As reported by Business Daily, the ministry is focused on introducing letters of guarantee in order to clear the landscape and leave only those who can really invest. In fact, last week, speaking at an event at the Delphi Forum, the Minister of Environment and Energy, Costas Skrekas, said that there are 10 times more applications that can be met, a fact that created a "bottleneck" with energy regulator RAE but also an increase in market pressure. The issue has strongly troubled RAE and IPTO. As the president of RAE, Athanasios Dagoumas noted in his article, in December 2020, 1,865 applications with a total capacity of 45.5 GW were submitted.
Dagoumas stressed that RAE managed to meet the requirements concerning the increased volume of applications by issuing 1,249 producer certificates with a total capacity of 27 GW and completing the evaluation of most RES project requests. So today there are about 47 GW of new RES projects in the licensing stage, which will be added to the approximately 30GW of old projects that have a license to generate electricity.

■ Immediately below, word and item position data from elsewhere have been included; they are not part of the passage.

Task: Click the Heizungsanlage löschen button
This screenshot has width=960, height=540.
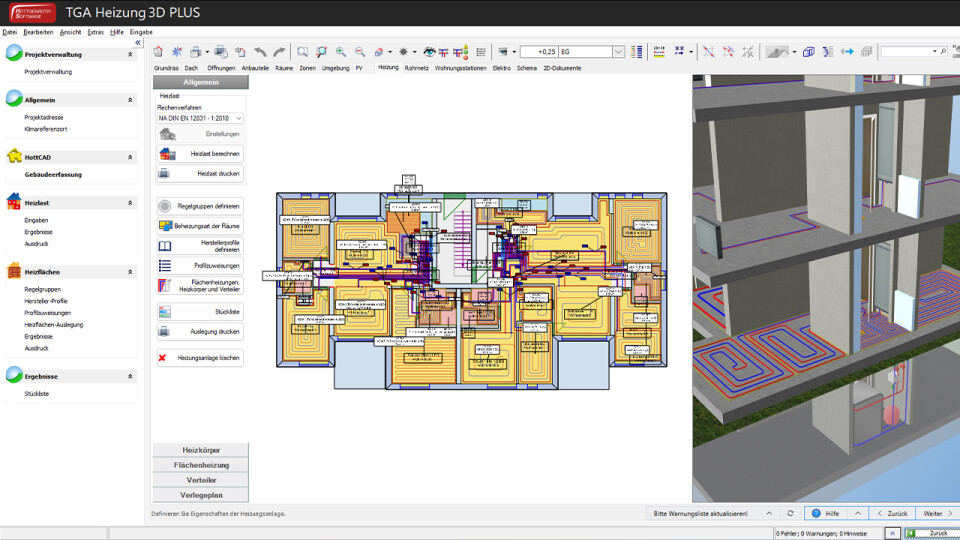Action: click(x=200, y=357)
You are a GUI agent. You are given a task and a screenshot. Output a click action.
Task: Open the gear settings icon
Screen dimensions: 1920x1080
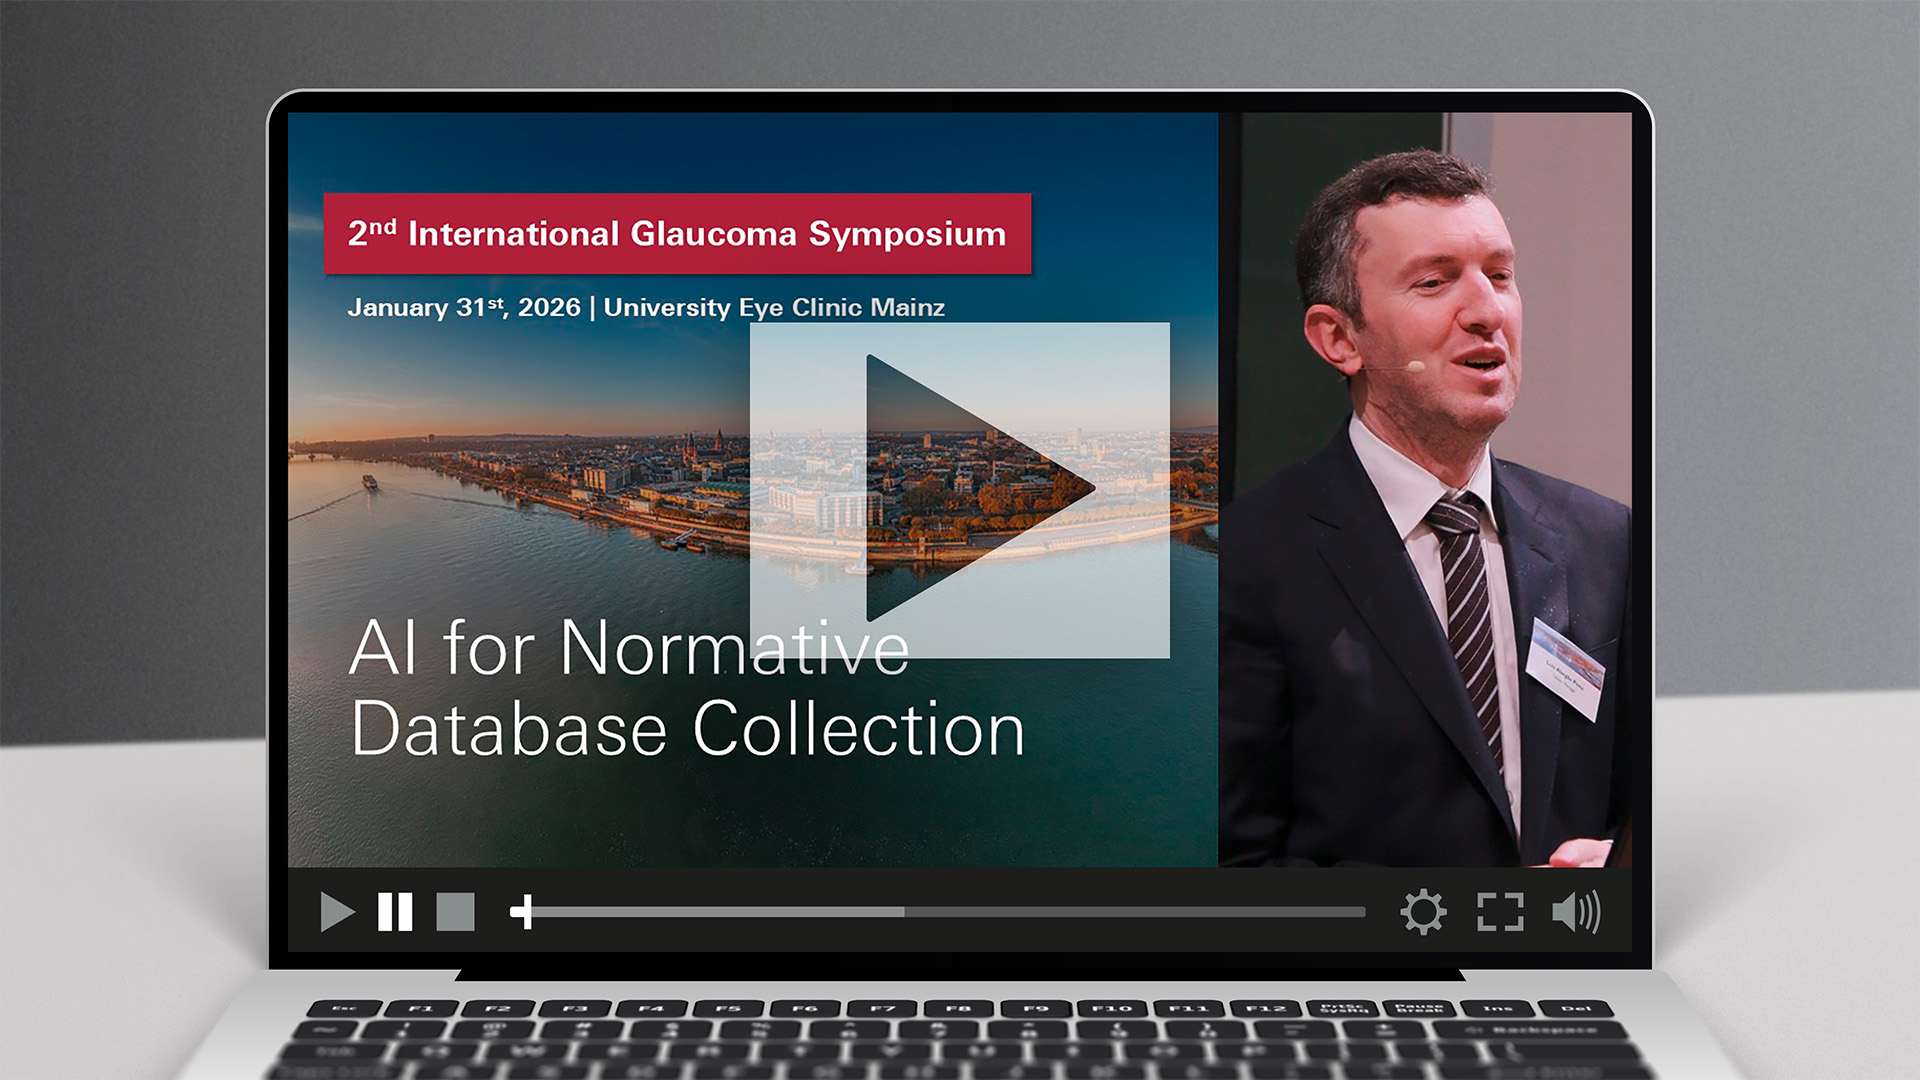(1423, 912)
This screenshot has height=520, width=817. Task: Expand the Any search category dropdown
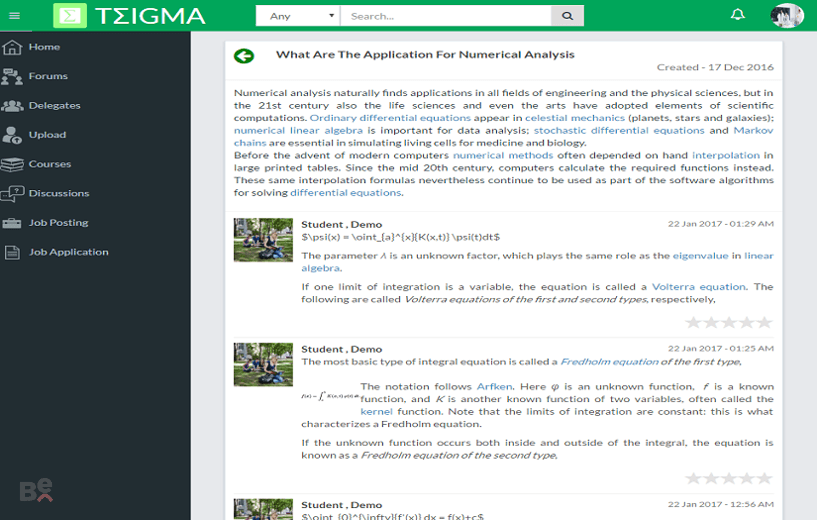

However, the president of RAE warns investors that the longer this large number of applications continues, the lower the prices will be. "It is clear", he emphasizes, "that the inflation of applications is expected to lead to a significant reduction of prices in the competitive bidding processes, as reflected in the tender of May 2021, where the lowest price was set at 32.97 € /MWh, while the average price was set at 37.6 €/MWh, and in fact for projects up to 20MW.“ However, despite efforts by the ministry to weed out the serious investors from the less serious in the RES market, there are protests to the plan amidst allegations that the proposal differs considerably from what the ministry had previously agreed with market participants.

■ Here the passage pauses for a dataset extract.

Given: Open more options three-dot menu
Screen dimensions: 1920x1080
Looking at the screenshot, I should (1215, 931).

In a letter to the Energy Ministry, the Association of Photovoltaic Companies notes how, although it initially supports the move, it highlights its concern about the specific way that licenses are awarded, as it considers that the exception of the lower 1 megawatt projects under the new guarantee will not lead to a decongestion of the system.
In particular, the SEF letter states that: “This proposal differs substantially from the one presented last April which spoke of "submitting a Letter of Guarantee during the application for a Final Connection Offer (for all projects)". Where exactly is the difference? In the new proposal, investors with a Producer Certificate are required to pay twice for the same thing, ie the Producer Certificate, a license without special weight anymore once having paid the "One Time Certificate Issuance Fee" (and once by depositing a guarantee). In addition, the new warranty excludes projects with a power of less than 1 MW, which, remarkably, accumulate several thousand megawatts. So, a decongestion of networks is not expected from the new proposal.”